[Page]:
:::::
This was not the case when Hitler first became Chancellor or, even moreso,
when his faction first took undisputed control of the Nazi Party.

It was true sometime _after_ he'd done both, and used the propaganda power
(and coercive power) of both the state and party to secure his hold on the
public. (One clear difference, whatever parallels there might be, is that
Trump only really started the fight for undisputed control of the GOP after
becoming President; that makes the internal fight much more visible to
outsiders, but also wants _if_ he wins it, he won't have as many other
barriers to cross to implement his plans as Hitler did after taking over the
Nazis.)

------
temp-dude-87844
In my opinion, it's telling that the Tor Project has decided to post about
this.

It's an open secret -- in other words, not even a secret -- that Tor and
various other darknet and overlay networks contain, among other kinds of
material, content that has been driven underground because of the risks it
presents to its promulgators on the aboveground net. Depictions of actual
child sex abuse, one of the most widely condemned sorts of material in a way
that's nearly universal across societies, has been present on Tor-reachable
hidden services for years, and the Tor Project seldom writes about this; it's
simply accepted as a risk of the style of technology, much to the chagrin and
moral unease of people everwhere.
:::::
[Records provided]:
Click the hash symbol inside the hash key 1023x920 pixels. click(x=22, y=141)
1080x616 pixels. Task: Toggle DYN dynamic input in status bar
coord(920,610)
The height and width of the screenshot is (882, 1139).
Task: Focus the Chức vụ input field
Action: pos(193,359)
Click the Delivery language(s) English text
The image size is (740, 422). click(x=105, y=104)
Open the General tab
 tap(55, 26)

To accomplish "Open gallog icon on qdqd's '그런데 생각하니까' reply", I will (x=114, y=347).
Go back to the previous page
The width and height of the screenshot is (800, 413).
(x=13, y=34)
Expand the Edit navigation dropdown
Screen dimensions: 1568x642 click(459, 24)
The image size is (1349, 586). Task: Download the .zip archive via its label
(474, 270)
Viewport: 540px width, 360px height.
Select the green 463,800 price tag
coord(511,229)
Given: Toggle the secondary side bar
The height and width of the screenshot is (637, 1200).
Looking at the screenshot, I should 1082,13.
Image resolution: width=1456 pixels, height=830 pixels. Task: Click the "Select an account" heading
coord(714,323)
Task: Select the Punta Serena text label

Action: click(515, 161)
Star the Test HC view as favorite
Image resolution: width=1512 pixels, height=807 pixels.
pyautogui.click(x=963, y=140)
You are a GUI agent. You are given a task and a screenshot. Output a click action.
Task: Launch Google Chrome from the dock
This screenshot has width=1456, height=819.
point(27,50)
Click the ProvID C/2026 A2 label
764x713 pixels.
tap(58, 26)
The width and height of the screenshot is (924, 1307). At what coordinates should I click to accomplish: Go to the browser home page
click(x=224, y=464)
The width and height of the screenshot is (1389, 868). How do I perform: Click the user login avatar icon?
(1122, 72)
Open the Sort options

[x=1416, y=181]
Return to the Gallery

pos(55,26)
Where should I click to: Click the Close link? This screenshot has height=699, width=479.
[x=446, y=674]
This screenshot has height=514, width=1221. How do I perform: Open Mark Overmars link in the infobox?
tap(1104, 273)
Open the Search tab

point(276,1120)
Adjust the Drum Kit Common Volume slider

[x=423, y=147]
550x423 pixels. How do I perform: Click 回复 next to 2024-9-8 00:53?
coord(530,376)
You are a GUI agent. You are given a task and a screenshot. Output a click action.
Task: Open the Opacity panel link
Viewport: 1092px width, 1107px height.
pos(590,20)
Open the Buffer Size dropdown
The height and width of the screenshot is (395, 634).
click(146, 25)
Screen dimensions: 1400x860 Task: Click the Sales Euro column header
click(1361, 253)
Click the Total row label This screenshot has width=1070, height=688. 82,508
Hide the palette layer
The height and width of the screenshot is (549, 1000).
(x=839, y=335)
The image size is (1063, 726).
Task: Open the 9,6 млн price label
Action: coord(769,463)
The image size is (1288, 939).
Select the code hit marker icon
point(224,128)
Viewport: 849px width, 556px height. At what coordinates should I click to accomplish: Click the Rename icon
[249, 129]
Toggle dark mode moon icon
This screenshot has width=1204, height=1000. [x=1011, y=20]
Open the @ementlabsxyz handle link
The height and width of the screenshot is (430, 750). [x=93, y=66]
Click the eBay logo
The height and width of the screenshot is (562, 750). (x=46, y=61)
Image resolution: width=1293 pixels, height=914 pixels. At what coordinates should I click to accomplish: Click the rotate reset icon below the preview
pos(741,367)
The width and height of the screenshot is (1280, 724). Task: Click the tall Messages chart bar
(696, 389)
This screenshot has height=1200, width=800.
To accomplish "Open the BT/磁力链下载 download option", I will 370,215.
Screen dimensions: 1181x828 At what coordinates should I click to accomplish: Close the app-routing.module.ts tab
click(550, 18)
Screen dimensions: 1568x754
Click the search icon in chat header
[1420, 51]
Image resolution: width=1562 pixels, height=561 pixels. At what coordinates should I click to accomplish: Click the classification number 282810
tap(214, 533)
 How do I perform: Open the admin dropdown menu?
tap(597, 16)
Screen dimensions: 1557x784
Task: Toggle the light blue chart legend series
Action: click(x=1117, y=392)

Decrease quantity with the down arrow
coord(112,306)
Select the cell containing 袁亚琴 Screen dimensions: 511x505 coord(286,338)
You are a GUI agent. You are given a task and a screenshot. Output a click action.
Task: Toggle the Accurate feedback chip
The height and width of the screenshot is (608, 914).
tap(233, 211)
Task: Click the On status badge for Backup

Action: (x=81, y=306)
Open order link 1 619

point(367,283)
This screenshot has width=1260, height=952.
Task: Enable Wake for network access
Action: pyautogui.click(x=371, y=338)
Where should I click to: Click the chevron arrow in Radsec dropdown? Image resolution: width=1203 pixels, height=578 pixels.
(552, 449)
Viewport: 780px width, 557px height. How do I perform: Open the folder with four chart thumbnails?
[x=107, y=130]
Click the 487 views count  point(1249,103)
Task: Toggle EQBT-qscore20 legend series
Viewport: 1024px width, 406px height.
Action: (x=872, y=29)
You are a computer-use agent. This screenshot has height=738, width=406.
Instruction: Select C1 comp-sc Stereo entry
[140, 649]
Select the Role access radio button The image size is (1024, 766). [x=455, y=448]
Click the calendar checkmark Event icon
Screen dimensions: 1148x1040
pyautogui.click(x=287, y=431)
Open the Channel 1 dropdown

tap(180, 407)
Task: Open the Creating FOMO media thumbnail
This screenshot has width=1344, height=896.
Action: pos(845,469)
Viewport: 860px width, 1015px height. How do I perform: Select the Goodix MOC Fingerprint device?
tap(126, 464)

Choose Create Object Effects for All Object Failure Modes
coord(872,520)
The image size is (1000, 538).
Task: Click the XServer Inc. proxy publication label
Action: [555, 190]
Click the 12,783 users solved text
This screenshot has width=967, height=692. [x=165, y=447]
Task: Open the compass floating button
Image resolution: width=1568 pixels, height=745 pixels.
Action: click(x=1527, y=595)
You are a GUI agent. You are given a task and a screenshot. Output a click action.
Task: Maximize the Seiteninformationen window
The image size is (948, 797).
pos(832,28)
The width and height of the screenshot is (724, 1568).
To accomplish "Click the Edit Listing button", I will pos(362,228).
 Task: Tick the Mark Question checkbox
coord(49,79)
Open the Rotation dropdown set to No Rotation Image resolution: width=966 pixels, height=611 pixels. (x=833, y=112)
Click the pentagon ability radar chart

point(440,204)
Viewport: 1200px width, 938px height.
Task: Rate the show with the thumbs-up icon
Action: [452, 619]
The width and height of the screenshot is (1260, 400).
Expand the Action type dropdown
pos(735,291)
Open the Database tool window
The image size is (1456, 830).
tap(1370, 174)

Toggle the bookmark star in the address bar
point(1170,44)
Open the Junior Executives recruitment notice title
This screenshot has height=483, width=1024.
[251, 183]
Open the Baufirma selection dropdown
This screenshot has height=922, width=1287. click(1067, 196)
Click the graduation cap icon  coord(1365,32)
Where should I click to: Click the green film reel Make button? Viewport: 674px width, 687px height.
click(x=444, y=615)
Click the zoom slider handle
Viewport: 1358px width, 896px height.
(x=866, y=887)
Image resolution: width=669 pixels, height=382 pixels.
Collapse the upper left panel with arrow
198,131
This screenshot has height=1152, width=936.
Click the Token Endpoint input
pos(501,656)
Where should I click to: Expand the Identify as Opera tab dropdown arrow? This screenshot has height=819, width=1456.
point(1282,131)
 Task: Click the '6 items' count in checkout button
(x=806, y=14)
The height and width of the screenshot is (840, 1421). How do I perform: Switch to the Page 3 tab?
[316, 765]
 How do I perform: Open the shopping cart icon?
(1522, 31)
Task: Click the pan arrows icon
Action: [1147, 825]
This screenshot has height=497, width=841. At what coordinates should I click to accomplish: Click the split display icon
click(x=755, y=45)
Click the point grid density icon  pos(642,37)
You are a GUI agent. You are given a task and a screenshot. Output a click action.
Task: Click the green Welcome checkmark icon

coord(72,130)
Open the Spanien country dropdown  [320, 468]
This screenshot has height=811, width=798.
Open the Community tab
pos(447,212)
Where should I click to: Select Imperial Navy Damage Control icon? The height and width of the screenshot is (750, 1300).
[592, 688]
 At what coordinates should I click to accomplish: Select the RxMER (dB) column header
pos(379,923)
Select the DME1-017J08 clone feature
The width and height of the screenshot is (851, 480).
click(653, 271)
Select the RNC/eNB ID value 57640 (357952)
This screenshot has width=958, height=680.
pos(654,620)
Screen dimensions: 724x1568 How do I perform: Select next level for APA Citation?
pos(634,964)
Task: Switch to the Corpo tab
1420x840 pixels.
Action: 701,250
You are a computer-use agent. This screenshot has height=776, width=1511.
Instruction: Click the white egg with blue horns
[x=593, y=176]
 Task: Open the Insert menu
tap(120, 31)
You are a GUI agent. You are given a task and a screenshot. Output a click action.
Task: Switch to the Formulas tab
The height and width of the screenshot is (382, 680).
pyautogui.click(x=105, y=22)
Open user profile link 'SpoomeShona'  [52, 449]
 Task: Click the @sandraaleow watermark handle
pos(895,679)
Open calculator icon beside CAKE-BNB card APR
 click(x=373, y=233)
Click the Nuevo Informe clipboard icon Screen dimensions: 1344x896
:::::
[Directions]:
(1) Decide whether each statement agrees with the thread. For each, answer yes or no and quote the words of the thread that settle it.
(a) Trump began the fight for undisputed control of the GOP only after becoming President.
(b) The Tor Project frequently writes about depictions of child sex abuse on hidden services.
(c) Such material has been present on Tor-reachable hidden services for years.
(2) In the thread, what does the writer call the fact that Tor and other darknet and overlay networks hold content driven underground?
(3) Print the passage of the thread that begins at the words "It's an open" and stops after the words "of people everwhere.".

[Task solutions]:
(1)
(a) Yes: "Trump only really started the fight for undisputed control of the GOP after becoming President"
(b) No: "the Tor Project seldom writes about this"
(c) Yes: "has been present on Tor-reachable hidden services for years"

(2) An open secret, in other words not even a secret.

(3)
It's an open secret -- in other words, not even a secret -- that Tor and
various other darknet and overlay networks contain, among other kinds of
material, content that has been driven underground because of the risks it
presents to its promulgators on the aboveground net. Depictions of actual
child sex abuse, one of the most widely condemned sorts of material in a way
that's nearly universal across societies, has been present on Tor-reachable
hidden services for years, and the Tor Project seldom writes about this; it's
simply accepted as a risk of the style of technology, much to the chagrin and
moral unease of people everwhere.